Input data
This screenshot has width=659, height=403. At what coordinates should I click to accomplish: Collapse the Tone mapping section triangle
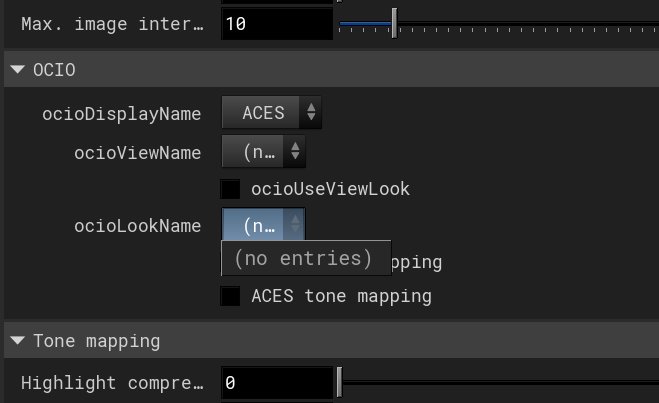pyautogui.click(x=18, y=341)
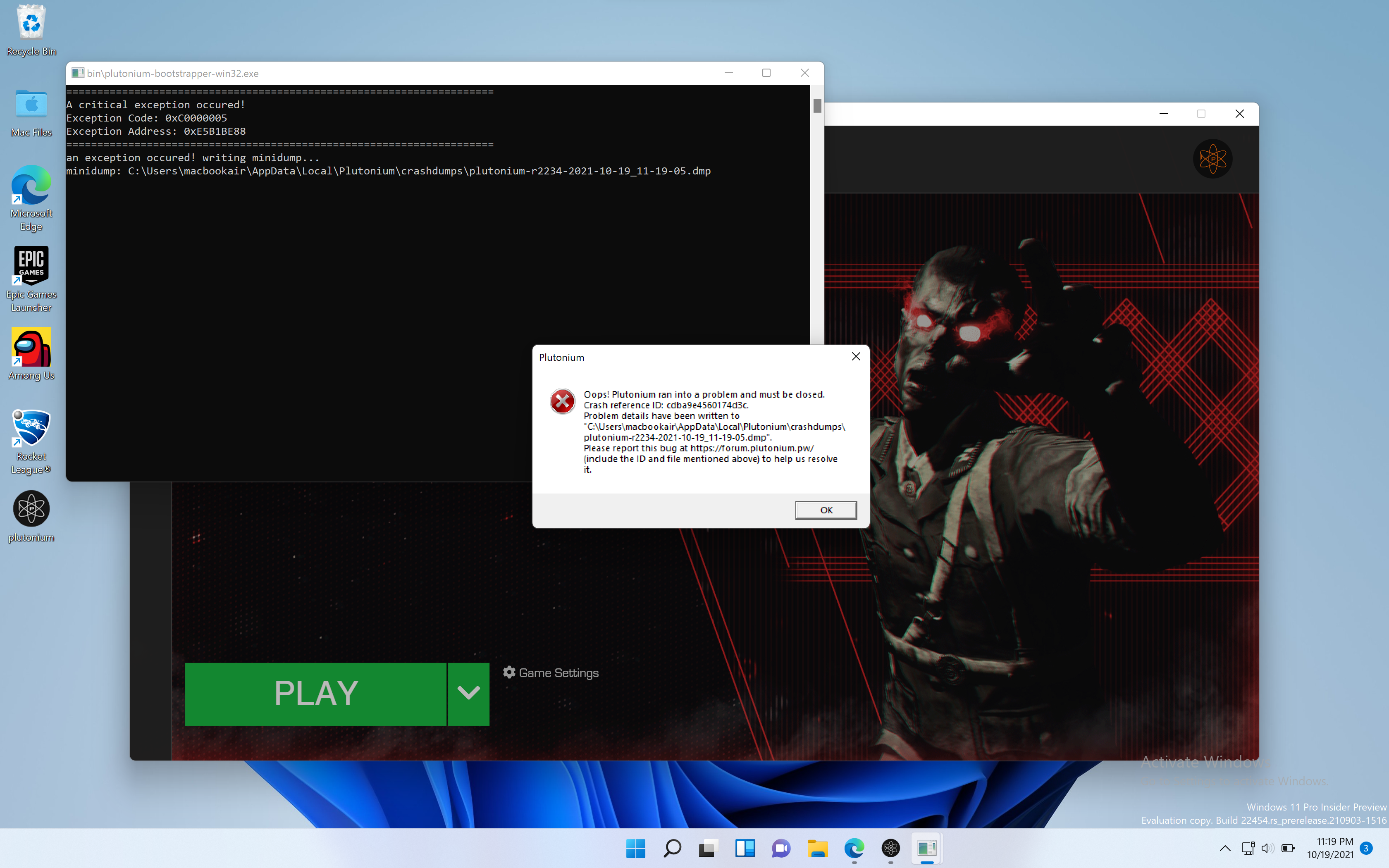1389x868 pixels.
Task: Open Rocket League desktop shortcut
Action: (31, 428)
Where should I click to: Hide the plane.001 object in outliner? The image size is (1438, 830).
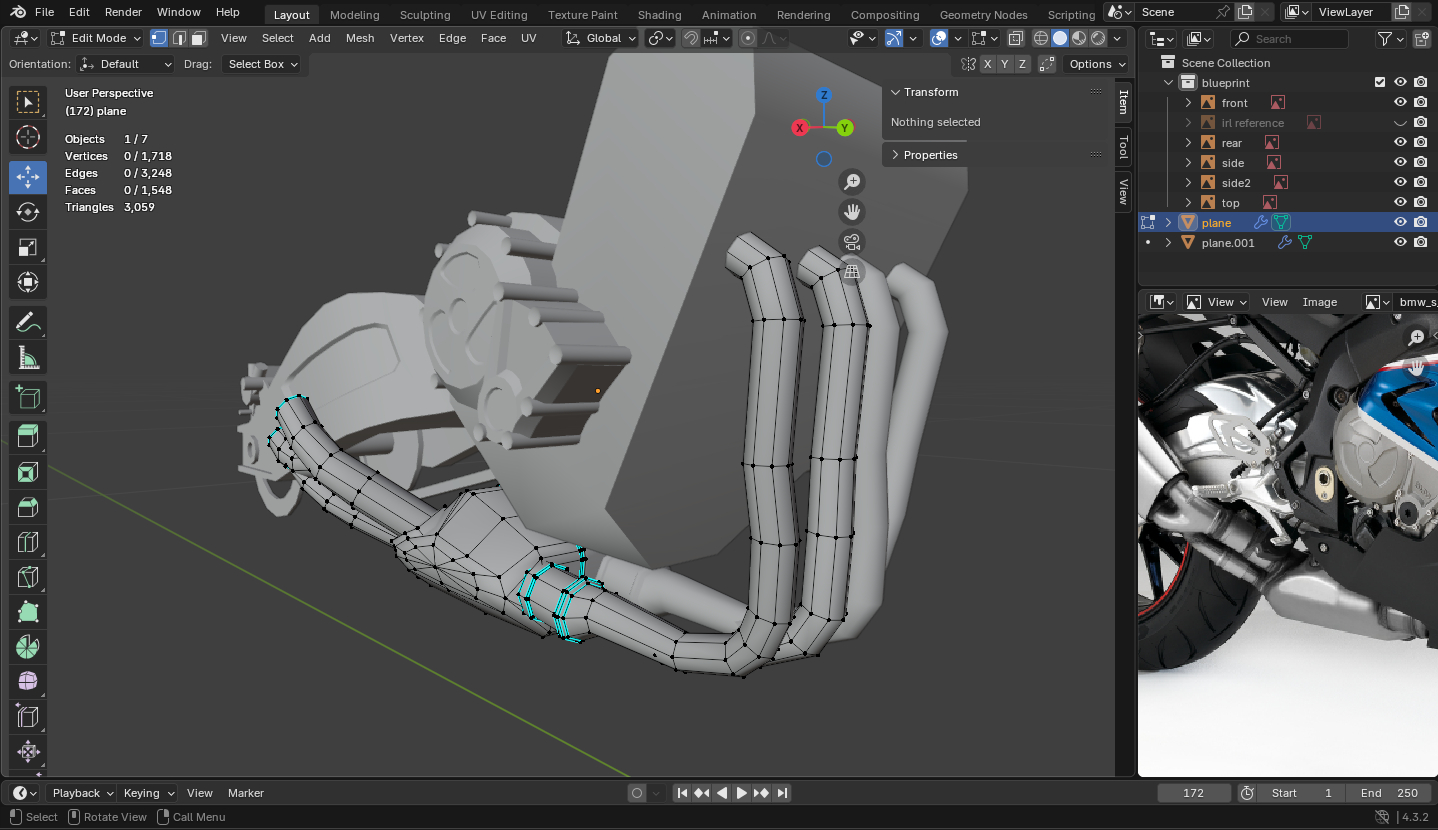(1400, 242)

Aim
Starting at the line containing "Where should I" and ending at the end of the material, write the lines again with "Hide" swapped for "Show" and everything else unchanged. Leave the pictures out of your answer.

Full response
Where should I click to: Show the plane.001 object in outliner? The image size is (1438, 830).
(1400, 242)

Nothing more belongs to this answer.